# Seldon-Core Component Demo

If you are reading this then you are about to take Seldon-Core, a model serving framework, for a test drive.

Seldon-Core has been packaged as a [combinator component](https://combinator.ml/components/introduction/), which makes it easy to spin up a combination of MLOps components to make a stack. This notebook is running within the cluster, next to the Seldon-Core installation.

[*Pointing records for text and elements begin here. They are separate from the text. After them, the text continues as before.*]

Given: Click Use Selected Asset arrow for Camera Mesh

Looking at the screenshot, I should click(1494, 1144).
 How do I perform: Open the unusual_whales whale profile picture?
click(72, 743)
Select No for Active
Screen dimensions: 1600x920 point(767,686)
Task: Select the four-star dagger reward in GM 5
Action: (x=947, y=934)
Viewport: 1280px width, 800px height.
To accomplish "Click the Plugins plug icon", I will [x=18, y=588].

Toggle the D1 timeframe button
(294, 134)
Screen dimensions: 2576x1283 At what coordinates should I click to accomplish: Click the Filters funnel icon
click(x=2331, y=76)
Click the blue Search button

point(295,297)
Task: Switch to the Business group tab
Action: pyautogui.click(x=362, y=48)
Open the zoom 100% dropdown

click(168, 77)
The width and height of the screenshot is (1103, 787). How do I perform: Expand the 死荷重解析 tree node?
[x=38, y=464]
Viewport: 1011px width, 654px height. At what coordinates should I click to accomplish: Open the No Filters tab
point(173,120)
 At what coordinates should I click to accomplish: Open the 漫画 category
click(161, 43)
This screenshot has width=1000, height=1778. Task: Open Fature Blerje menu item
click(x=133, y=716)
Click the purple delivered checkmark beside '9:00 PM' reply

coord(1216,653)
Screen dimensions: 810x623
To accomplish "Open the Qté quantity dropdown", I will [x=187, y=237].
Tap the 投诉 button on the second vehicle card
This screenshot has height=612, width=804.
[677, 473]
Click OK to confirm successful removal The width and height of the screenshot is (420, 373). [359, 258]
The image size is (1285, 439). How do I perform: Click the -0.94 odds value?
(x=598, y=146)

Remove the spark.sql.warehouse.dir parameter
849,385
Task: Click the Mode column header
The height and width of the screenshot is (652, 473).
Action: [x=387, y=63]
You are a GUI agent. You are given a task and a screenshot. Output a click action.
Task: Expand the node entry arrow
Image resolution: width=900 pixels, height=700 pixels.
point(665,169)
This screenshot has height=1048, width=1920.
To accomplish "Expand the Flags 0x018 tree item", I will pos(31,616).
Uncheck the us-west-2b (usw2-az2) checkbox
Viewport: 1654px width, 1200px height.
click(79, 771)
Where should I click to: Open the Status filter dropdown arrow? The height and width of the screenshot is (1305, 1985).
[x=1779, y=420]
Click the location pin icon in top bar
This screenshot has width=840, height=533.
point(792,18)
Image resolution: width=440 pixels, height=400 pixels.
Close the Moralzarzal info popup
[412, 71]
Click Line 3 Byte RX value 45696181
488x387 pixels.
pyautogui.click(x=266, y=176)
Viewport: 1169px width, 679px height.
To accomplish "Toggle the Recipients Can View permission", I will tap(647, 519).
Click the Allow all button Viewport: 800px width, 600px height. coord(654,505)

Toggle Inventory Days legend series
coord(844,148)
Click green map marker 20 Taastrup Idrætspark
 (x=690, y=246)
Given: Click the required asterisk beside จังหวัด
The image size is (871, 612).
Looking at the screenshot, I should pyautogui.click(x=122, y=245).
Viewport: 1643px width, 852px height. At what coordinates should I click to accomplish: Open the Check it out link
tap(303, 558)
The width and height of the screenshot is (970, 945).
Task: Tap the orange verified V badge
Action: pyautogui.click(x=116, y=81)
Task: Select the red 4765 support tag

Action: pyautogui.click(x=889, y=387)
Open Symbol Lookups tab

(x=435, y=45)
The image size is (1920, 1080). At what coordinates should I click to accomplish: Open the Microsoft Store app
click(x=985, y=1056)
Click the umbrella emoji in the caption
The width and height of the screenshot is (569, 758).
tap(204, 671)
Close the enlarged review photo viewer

The following demo is a very short introduction to show you how to connect to seldon-core. But I recommend that you follow the [official documentation](https://docs.seldon.io/projects/seldon-core/en/latest/workflow/github-readme.html) for a comprehensive guide.

## Prerequisites

You will primarily interact with Seldon-Core via the Kubernetes API. This means we need to download `kubectl`.

`kubectl` usage, however, requires permission. This notebook needs permission to perform actions on the Kubernetes API. This is acheived in the test drive codebase by connecting the seldon-core operator cluster role to the default service account.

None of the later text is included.